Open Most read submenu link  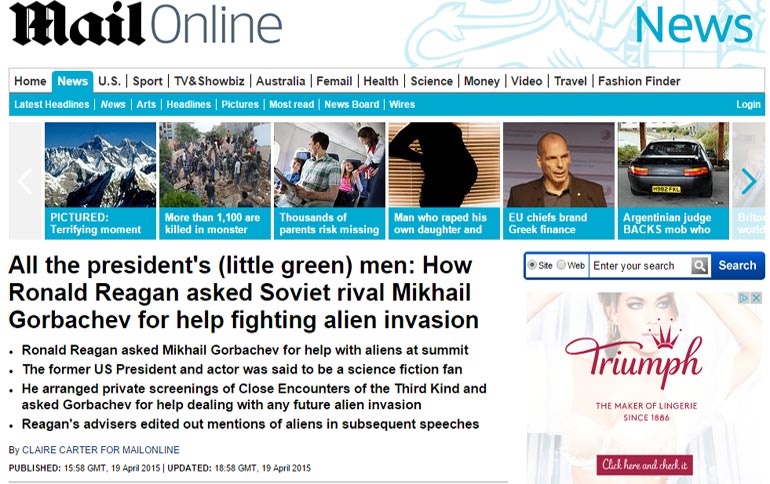[x=291, y=105]
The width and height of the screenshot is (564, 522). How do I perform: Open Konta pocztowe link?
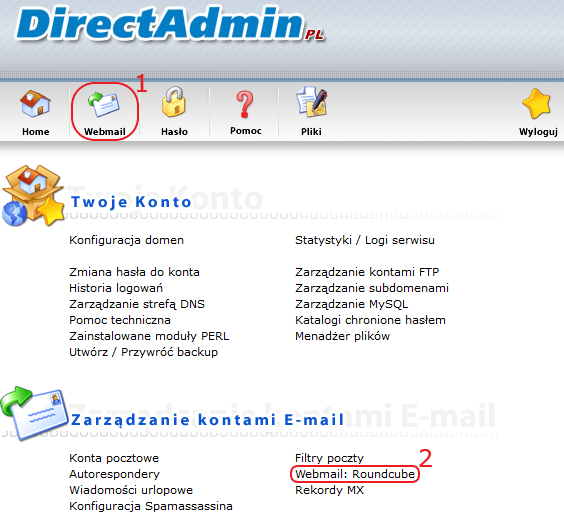(114, 458)
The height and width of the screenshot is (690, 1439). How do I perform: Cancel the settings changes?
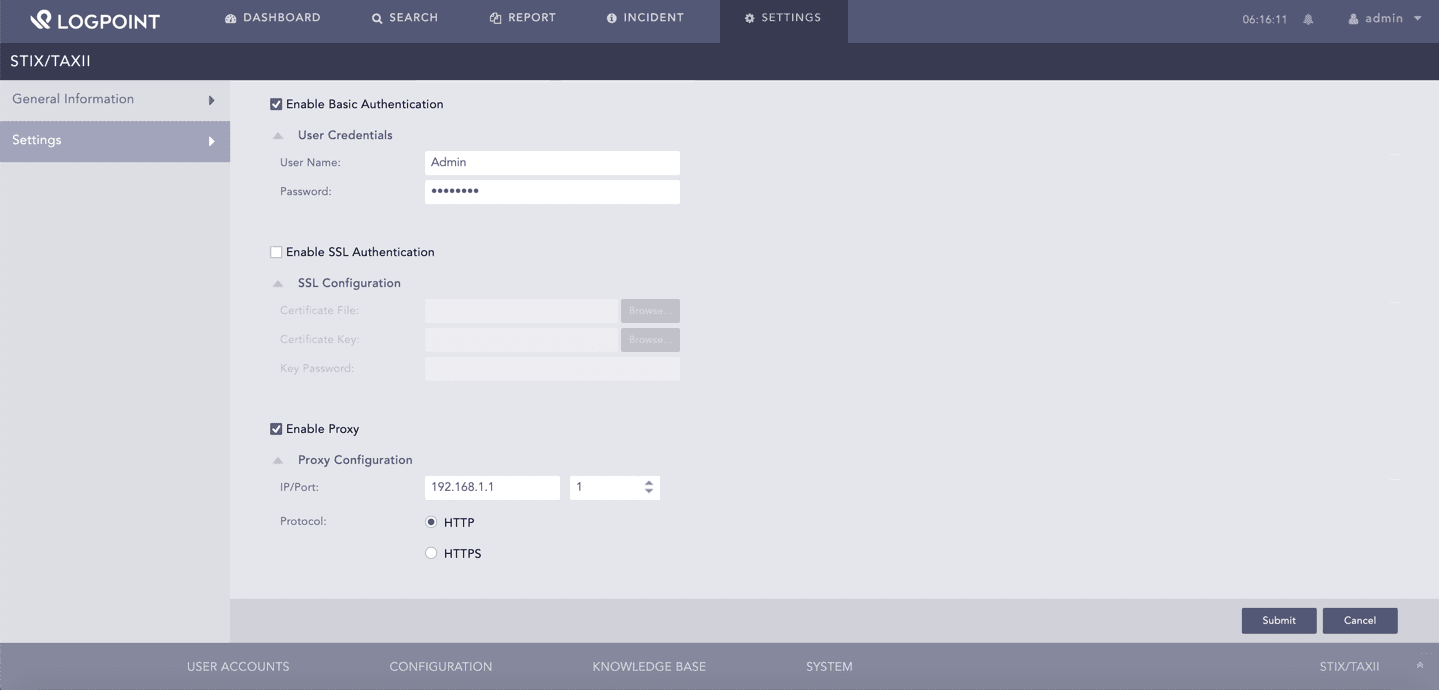[x=1359, y=620]
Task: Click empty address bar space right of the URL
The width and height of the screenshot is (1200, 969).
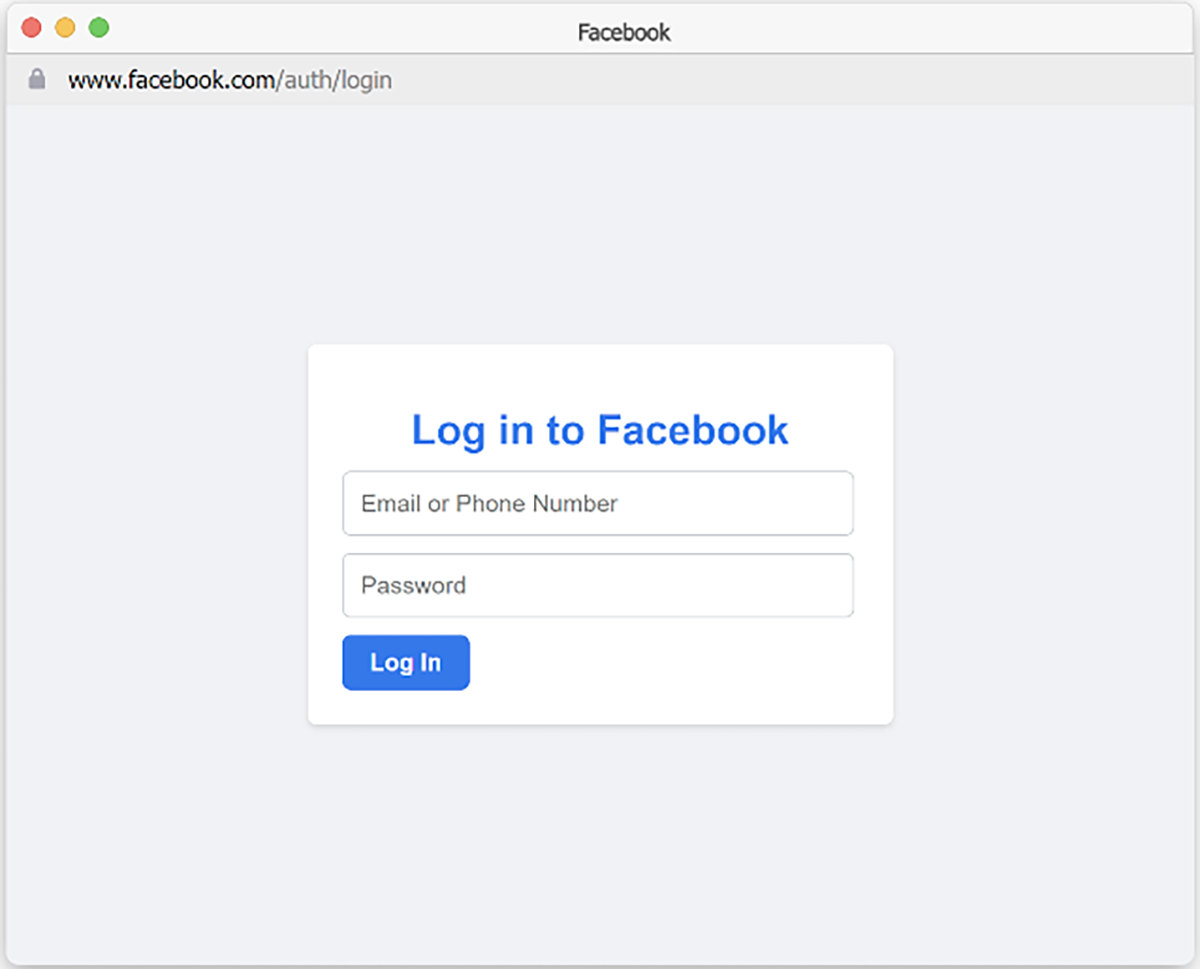Action: [x=790, y=80]
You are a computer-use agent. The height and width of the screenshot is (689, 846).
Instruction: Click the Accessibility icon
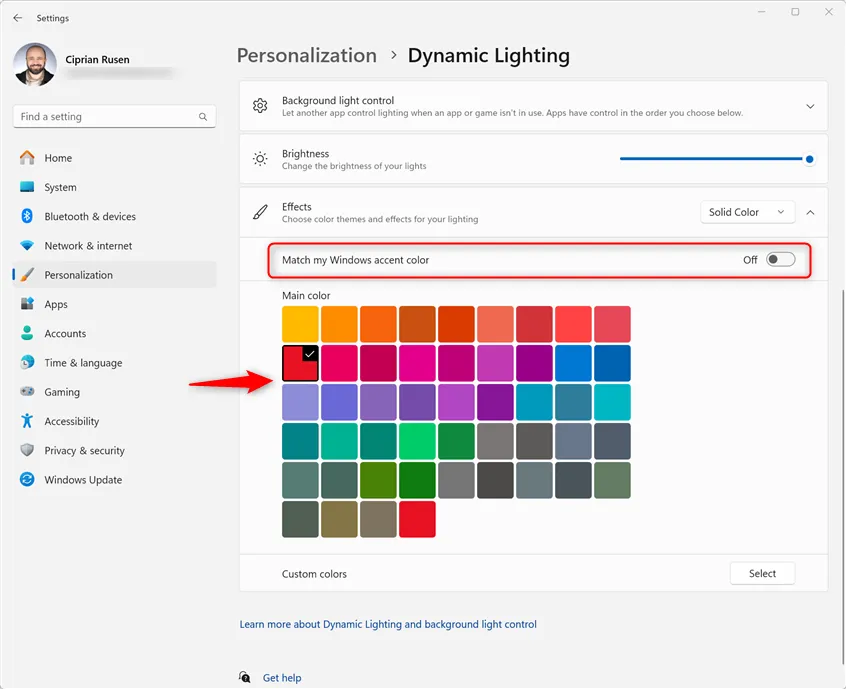click(x=28, y=421)
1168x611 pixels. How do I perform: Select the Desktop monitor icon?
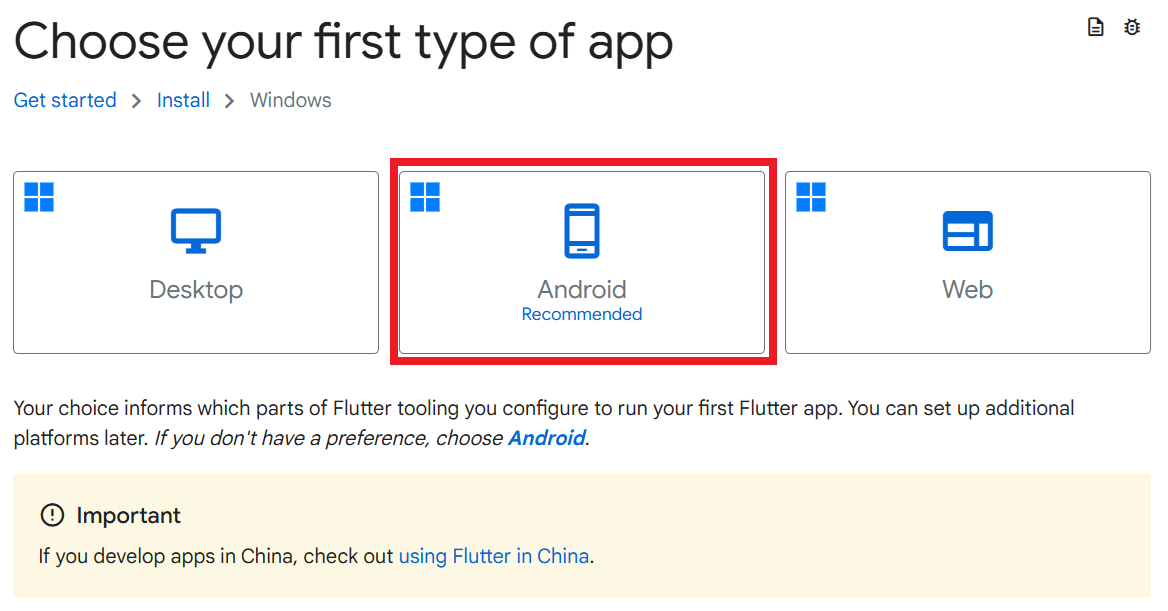(x=196, y=230)
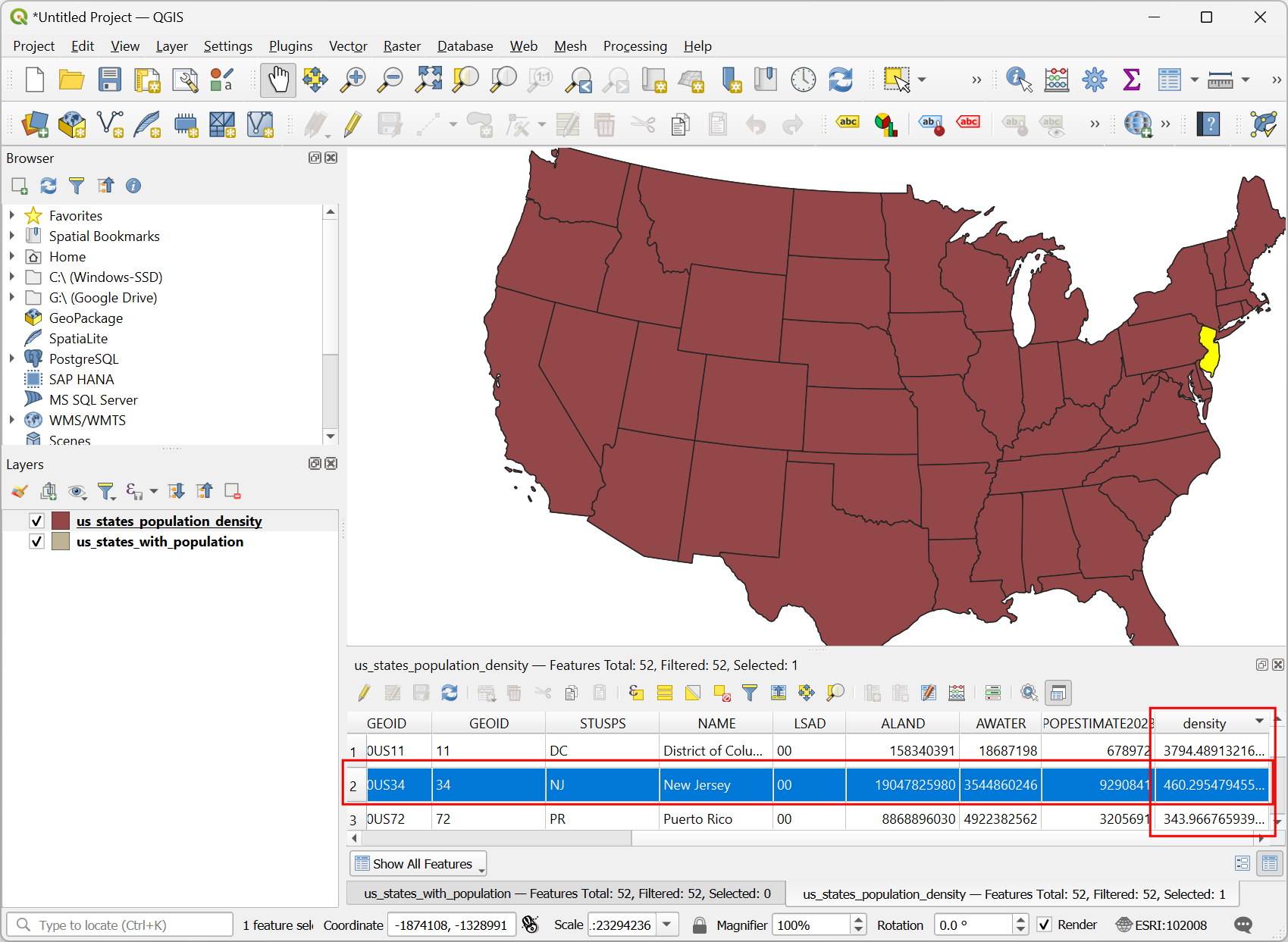
Task: Toggle editing pencil in attribute table
Action: [365, 693]
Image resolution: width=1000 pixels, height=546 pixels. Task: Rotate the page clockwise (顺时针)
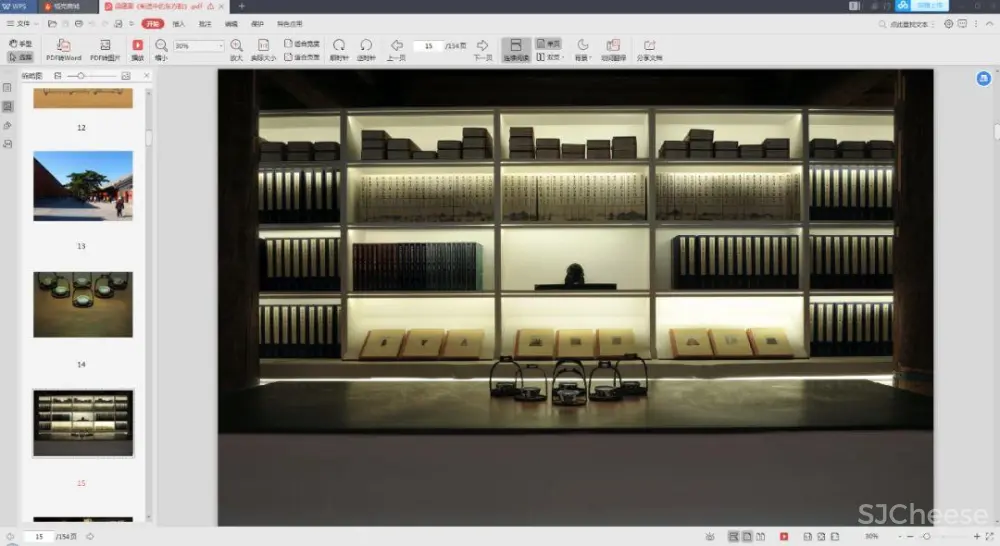[339, 46]
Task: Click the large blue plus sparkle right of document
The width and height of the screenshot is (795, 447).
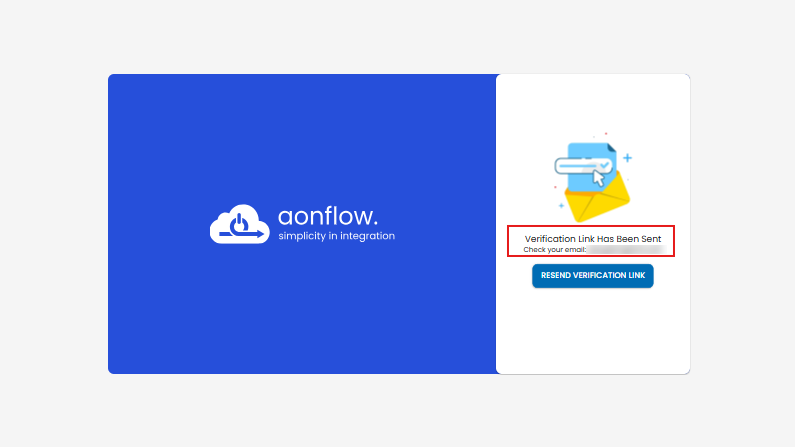Action: click(627, 158)
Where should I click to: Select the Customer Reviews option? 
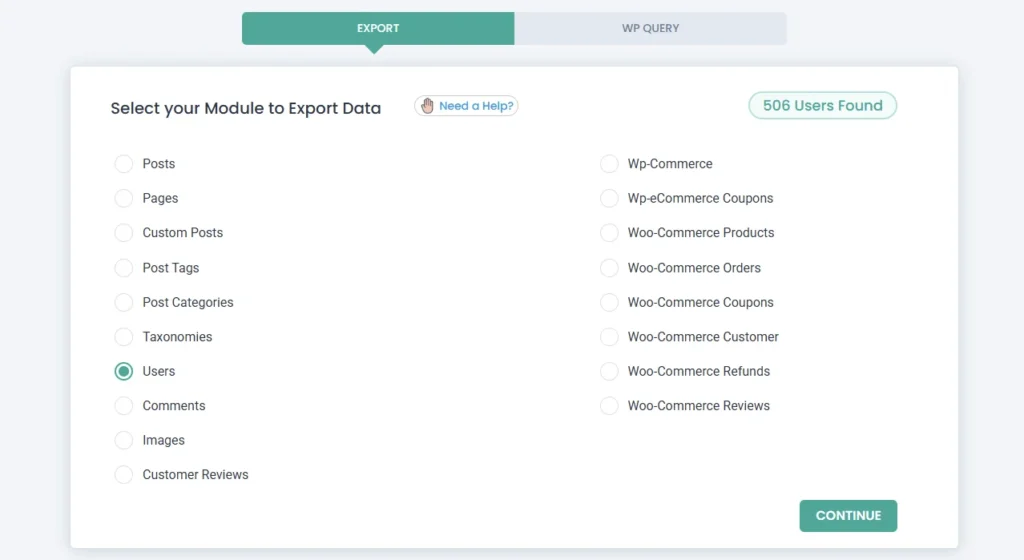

■ Exercise description ■
Repeat exactly the lines above, starting at the one that contains "Task: Click the" and stopping at the last line of the entries, and leave out the pictures.

■ Task response ■
Task: Click the large blue plus sparkle right of document
The width and height of the screenshot is (795, 447).
Action: click(627, 158)
Where should I click to: Select the Customer Reviews option? 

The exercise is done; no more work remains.